[Problem to solve]: Please return all records verbatim, no pictures.

[Collected data entries]:
=== Begin Enclosure ===
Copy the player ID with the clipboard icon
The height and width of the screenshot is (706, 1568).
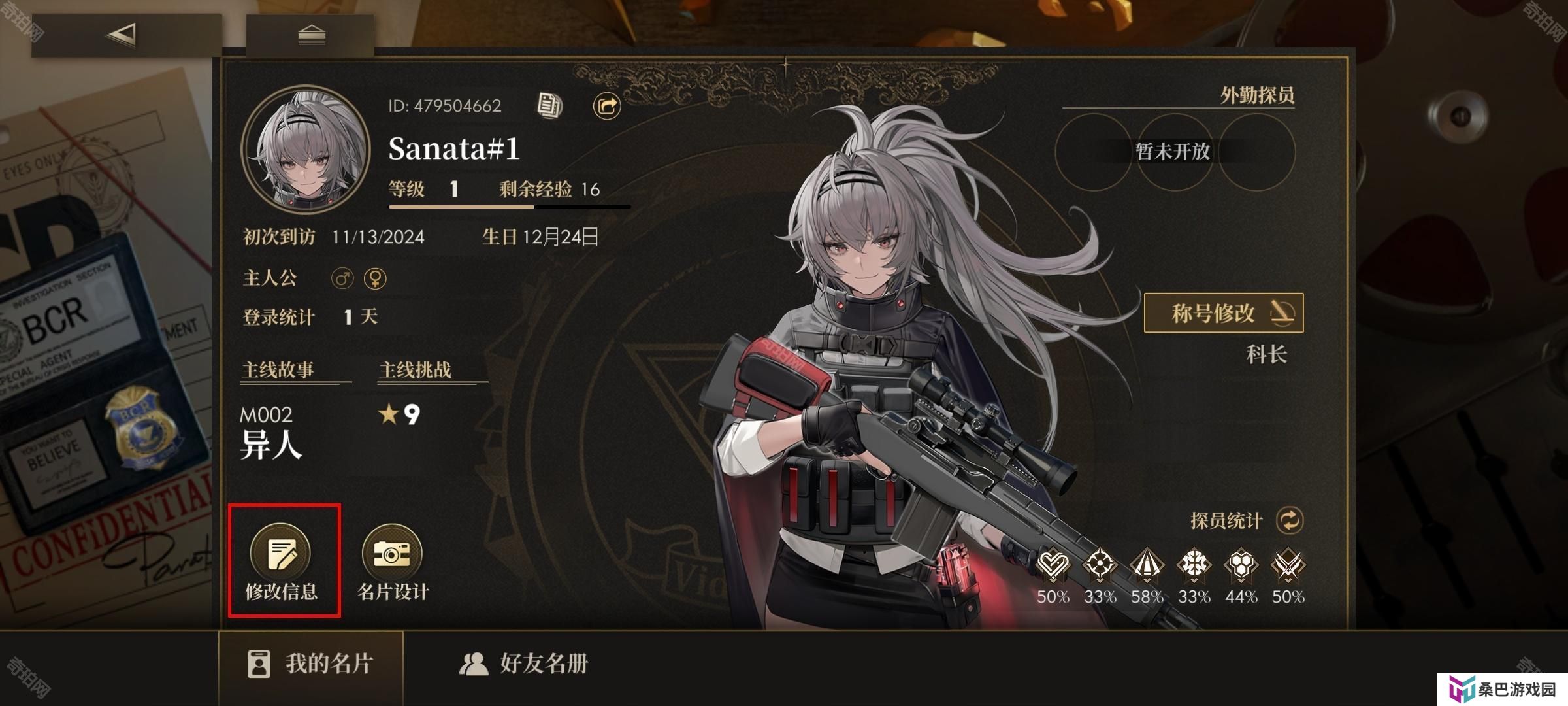pyautogui.click(x=549, y=105)
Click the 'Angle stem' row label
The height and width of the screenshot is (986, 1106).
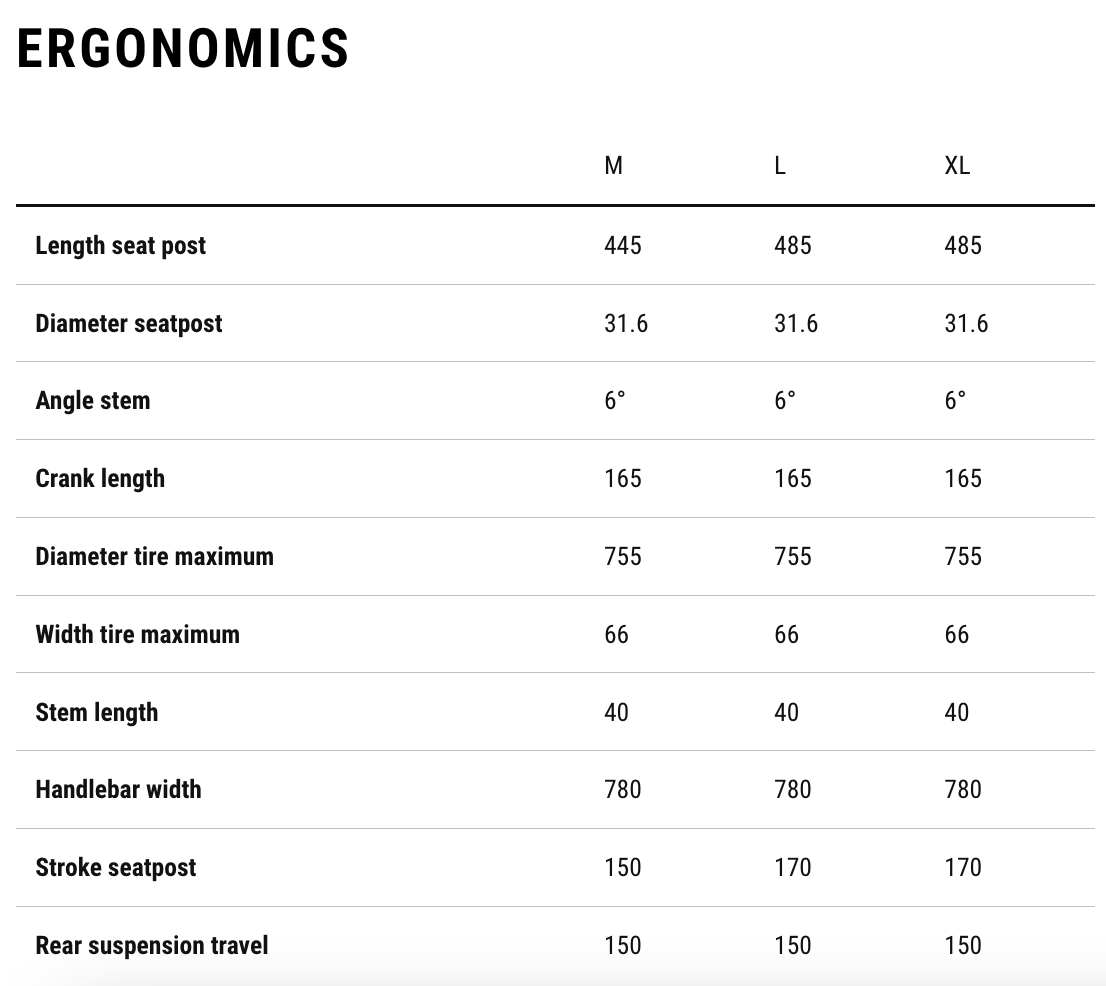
=== End Enclosure ===
[Your solution]:
Copy the player ID with the clipboard icon
The height and width of the screenshot is (706, 1568).
pyautogui.click(x=549, y=105)
Click the 'Angle stem' row label
The height and width of the screenshot is (986, 1106).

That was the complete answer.